Petri Net Models for Event Recognition in Surveillance Videos
Files
Publication or External Link
Date
Authors
Advisor
Citation
DRUM DOI
Abstract
Video surveillance is the process of monitoring the behavior of people and objects within public places, e.g. airports and traffic intersections, by means of visual aids (cameras) usually for safety and security purposes. As the amount of video data gathered daily by surveillance cameras increases, the need for automatic systems to
detect and recognize suspicious activities performed by people and objects is also increasing.
The first part of the thesis describes a framework for modeling and recognition of events from surveillance video. Our framework is
based on deterministic inference using Petri nets. Events can be composed by combining primitive events and previously defined events
by spatial, temporal and logical relations. We provide a graphical user interface (GUI) to formulate such event models. Our approach
automatically maps each of these models into a set of Petri net filters that represent the components of the event. Lower-level video processing modules, e.g. background subtraction, tracking and classification, are used to detect the occurrence of primitive events. These primitive events are then filtered by Petri nets
filters to recognize composite events of interest. Our framework is general enough and we have applied it to many surveillance domains.

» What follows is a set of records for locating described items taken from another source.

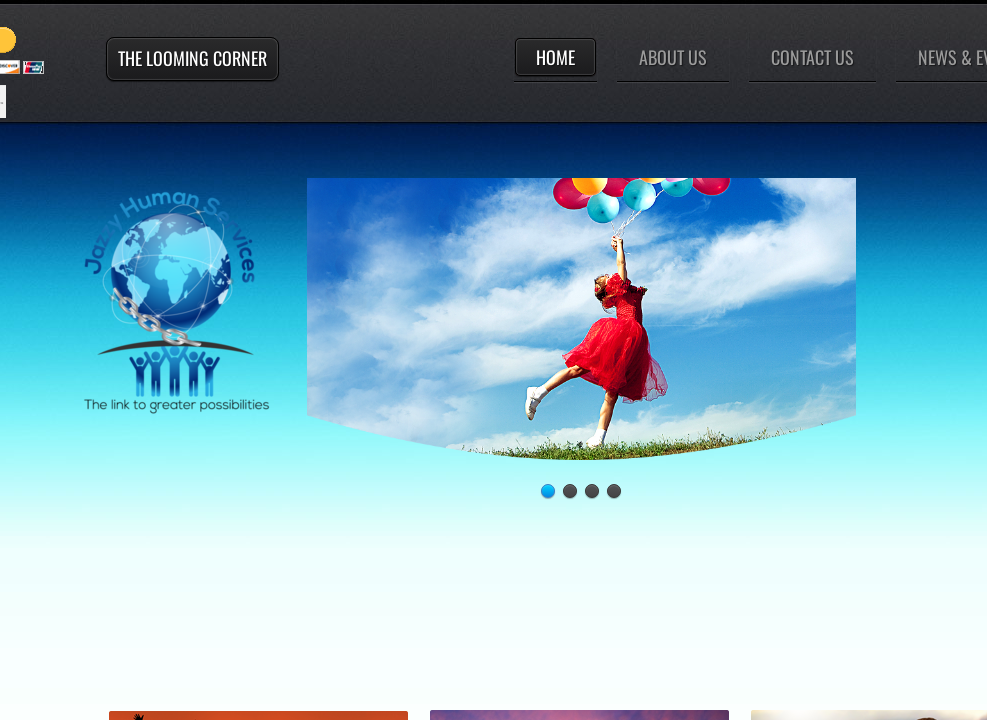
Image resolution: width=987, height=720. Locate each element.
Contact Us (812, 57)
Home (555, 57)
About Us (673, 57)
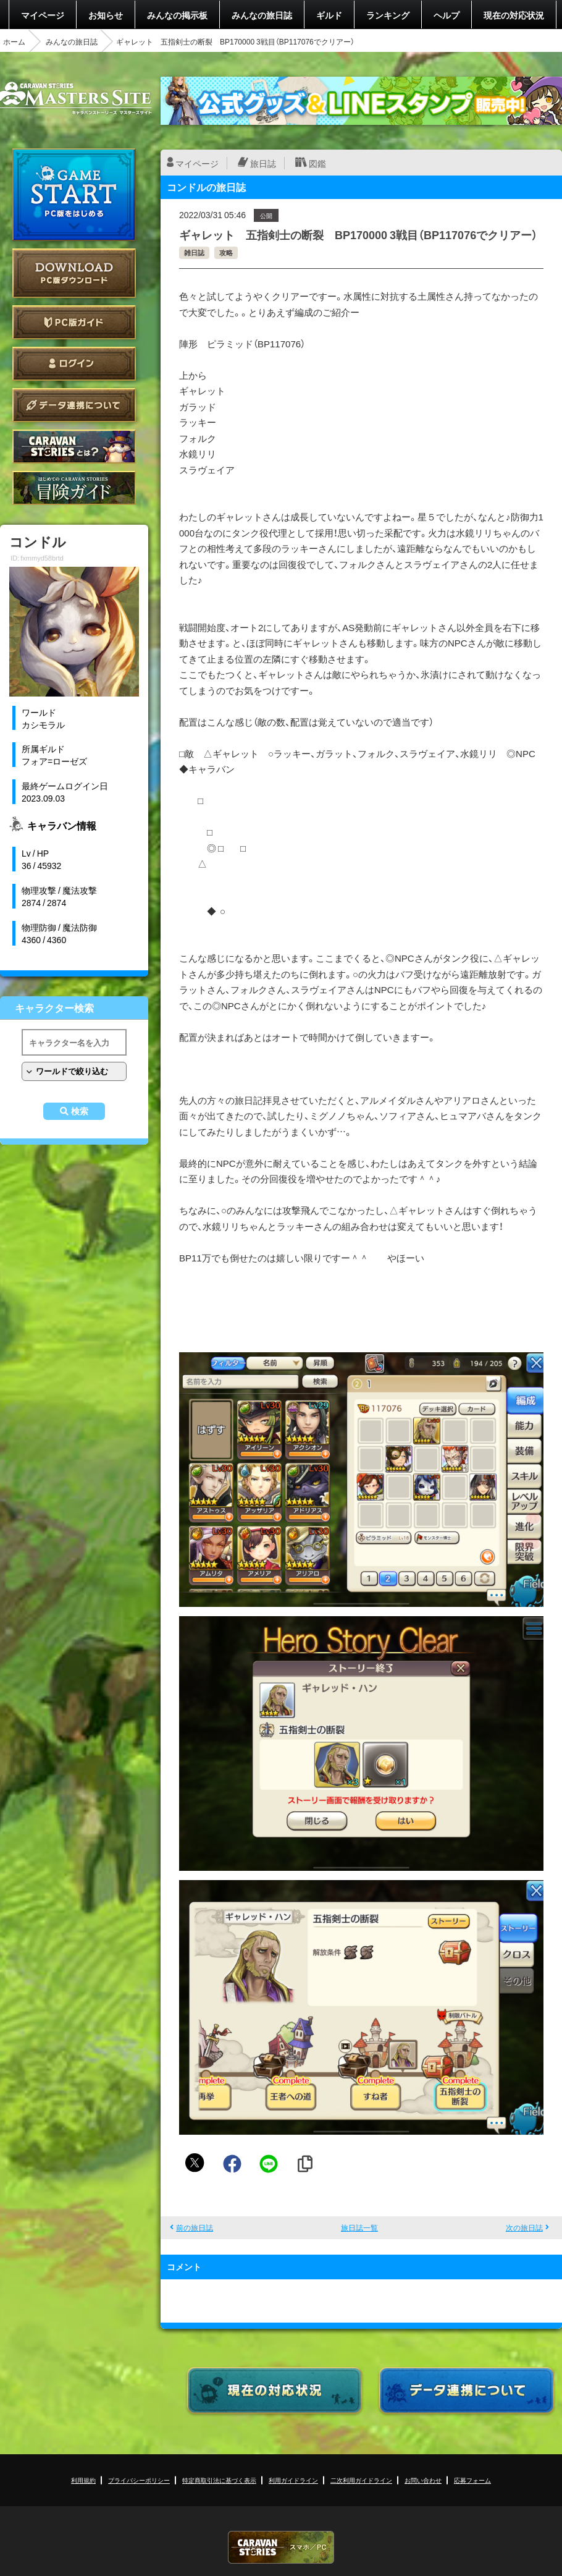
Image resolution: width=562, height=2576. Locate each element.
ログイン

In the second part of the thesis, we address the problem of detecting carried objects. Detecting carried objects is the main step to solve the problem of left object detection. We present two
approaches to the left object detection problem. Both approaches poses the problem as a classification problem. For both approaches,
we trained SVM classifiers on a laboratory database that contains examples of people seen with and without two common objects, namely backpacks and suitcases. We used a boosting
technique, AdaBoost, to select the most
discriminative features used by the SVMs and to enhance the performance of the classifiers. We give recognition results for each approach and then compare both approaches and describe the
advantages of each one. We also compare the performance of both approaches on real world videos captured at the Munich airport.